Allí estaba ella, acababa de apagar su última colilla y soltaba el humo con parsimonia, como si no estuviese esperando nada, pero, su vida siempre se basó en esperar.
Se limpiaba el rimel que resbalaba por su mejilla, nunca consiguió verse elegante a los ojos del tiempo, su desorden e inestabilidad era el reflejo de su estilo.
Se encendió otro cigarro, respiró tres veces, y lo que antes fue una profunda tristeza se convirtió en una sonrisa enlatada, ella, y su manía de intentar esconder los escombros de un corazón roto que empezaba a tardar en reconstruir.
Era una persona difícil, cambiante, ahora está de buenas y sus ojos marrones desbordan alegría y ahora está de malas y sus ojos se vuelven negros como la noche.
Se levantó, intentó recordar algunos versos que la tranquilizasen, cómo no, Neruda, siempre Neruda, cuando se perdía se buscaba en sus versos, en unos labios de alguna rana, que algún día fue príncipe azul
La soledad marcó su vida, y así decidió caminar, sola, de tarde en tarde, cuando las voces de alrededor le impedían escucharse a si misma, se subía a una ventana y dejaba volar el tiempo junto con su imaginación escuchando Sabina, siempre Sabina, y es que, según ella, ya no quedaban hombres como él.
Al llegar a casa se acostó, prometiéndose, como cada domingo dar un cambio a su vida, soñar en tecnicolor con una vida llena de felicidad y armonía, donde la indiferencia marcase su camino, un camino ahora con gente en cada parada.
Estaba bien eso de convertir cada fin de semana a un príncipe en rana en la primera cita, pero era absurdo llegar a casa y echar de menos el calor de unas sábanas que nunca fueron compartidas.
Así pues, al lunes siguiente, sin dejar de lado su estilo desordenado y estrambótico, se miró al espejo, se puso elegante y caminó con la cabeza alta, dejando atras los residuos de una vida oscura y sin éxito, para dar paso a una gratificante aunque no menos dolorosa verdad.

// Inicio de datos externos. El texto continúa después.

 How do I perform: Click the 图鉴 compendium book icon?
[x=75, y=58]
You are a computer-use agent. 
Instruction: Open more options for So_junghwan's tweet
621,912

Se enamoró, y aunque jamás dejaría de escribir en papel sus mayores sueños frustrados ni de fumar, ni de escuchar a Sabina, ni de leer a Neruda, se convirtió en una persona nueva, alegre, extrovertida, y tan sumamente sincera y ácida que dolía.

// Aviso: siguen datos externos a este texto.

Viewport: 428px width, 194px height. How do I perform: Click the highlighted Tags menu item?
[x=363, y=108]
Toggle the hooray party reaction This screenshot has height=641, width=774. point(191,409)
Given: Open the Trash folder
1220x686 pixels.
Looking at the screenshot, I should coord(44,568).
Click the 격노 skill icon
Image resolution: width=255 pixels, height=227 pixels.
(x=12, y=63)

A veces pisoteaba su orgullo frente a miradas extrañas, bajo las voces que le gritaban que era diferente.
Hasta su último cabello ahora negro, rebosaba ironía y sarcasmo esporádico, era una chica natural, sus pensamientos puestos en palabras solían estar desnudos, sin esconder casi nunca nada.
De pequeña, fue una niña rara, de mayor, fue una mujer complicada.
Pese a su rápida madurez por los cientos de tropiezos que le hizo dar la vida de vez en cuando necesitaba subirse a la ventana, y dibujar mentiras en el aire
Nunca más se limpió el rimel de la mejilla, puesto que paseaba orgullosa sus lágrimas, esas, que ahora desbordaban momentos de lucidez y desfase.